Sankt Georgen had a railway station on the Bayreuth–Warmensteinach railway line which opened in 1896 and was the second most important in the city for a century. After the turn of the millennium, the facilities were reduced to a minimum and the station, slightly moved to the east, reopened as a halt in January 2007.

The main road thoroughfares are the Brandenburger Straße, Sankt Georgen and Markgrafenallee, Grüner Baum and Bernecker Straße. In the south, Albrecht-Dürer-Strasse (Bundesstraße 2) marks the border with the district of Hammerstatt. Bundesautobahn 9, which can be reached via the nearby Bayreuth Nord junction, runs along the eastern edge of the district.

==Notable people==
- Max von der Grün (1926-2005), writer, was born in the rear building of the property behind the church 1. A plaque commemorating the house where he was born was attached to the wrong building by the Bayreuth city administration on May 31, 2012. In 1983, the Bayreuth City Council rejected the awarding of the local culture prize to Max von der Grün by a majority vote.

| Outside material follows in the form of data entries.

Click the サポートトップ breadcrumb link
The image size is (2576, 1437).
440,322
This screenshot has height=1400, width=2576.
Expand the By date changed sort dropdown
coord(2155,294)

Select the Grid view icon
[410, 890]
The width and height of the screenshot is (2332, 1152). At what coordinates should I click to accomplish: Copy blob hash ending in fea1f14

- Christoph Friedrich Leers (1769-1825), magistrate and manufacturer, famous mainly for his social commitment. During his lifetime, he promoted, among other things, the welfare of the poor in Bayreuth and was involved in the founding of several charitable organizations. He designated his estate as a foundation for the construction of the Leers orphanage. The library of the orphanage is the oldest known and still existing children's and youth library in Bayreuth.